Discontinuation of Vortioxetine:
The prescribing information for Trintellix states that Trentellix® can be abruptly discontinued, but it is recommended that doses of 15 mg to 20 mg be tapered to 10 mg a day for a week before stopping the use of the drug (Trentellix®, 2021).

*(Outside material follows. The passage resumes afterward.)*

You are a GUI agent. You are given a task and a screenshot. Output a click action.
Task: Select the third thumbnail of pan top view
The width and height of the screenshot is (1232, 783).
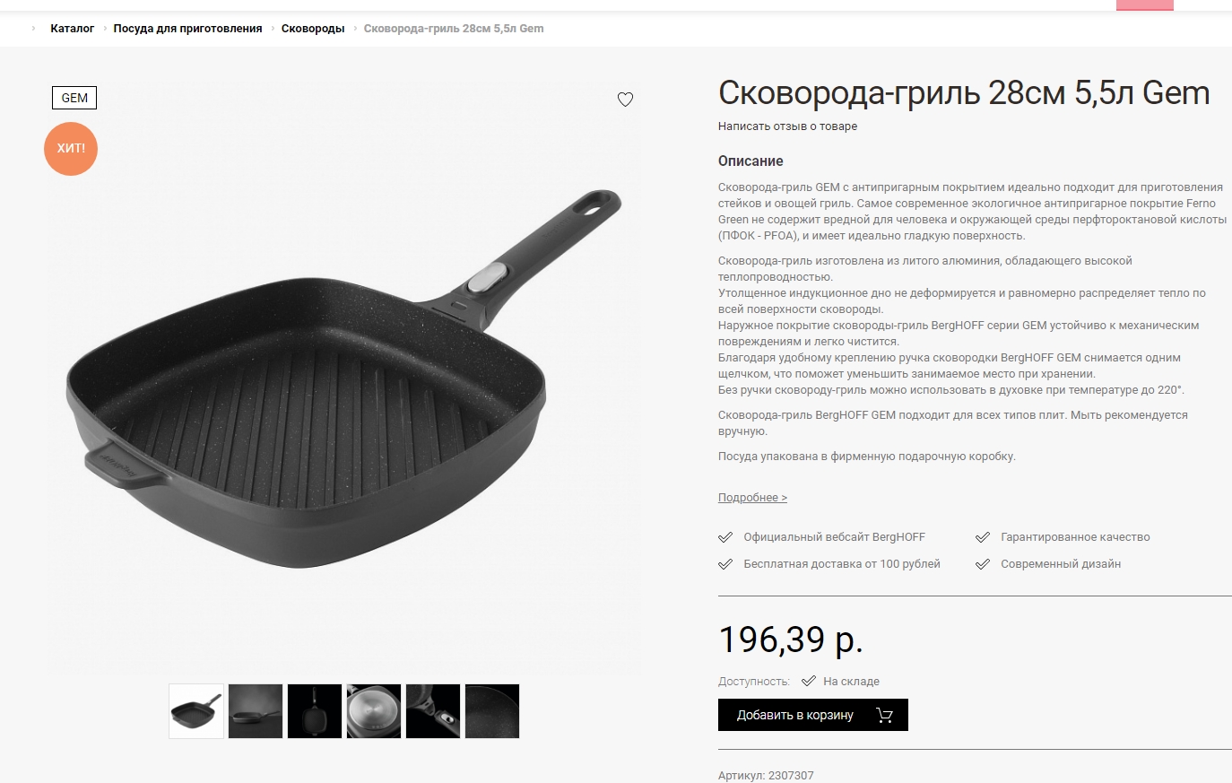[315, 711]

Switching to/from Vortioxetine:
When switching between vortioxetine and similar antidepressants (nefazodone, trazodone, vortioxetine) or other antidepressants except for the MAOIs, it is recommended to cross-taper over one to two weeks (Hirsch and Birnbaum, 2019c). When switching from an SSRI, SNRI, or TCA to vortioxetine, cross-tapering is recommended (Hirsch & Birnbaum, 2019b). For SNRIs, the cross-tapering should be done over one to three weeks, and for TCAs, one to two weeks (Hirsch and Birnbaum, 2019b). When switching from an MAOI to vilazodone, at least two weeks should pass after the last dose of the MAOI before starting vilazodone (Trentellix, 2021).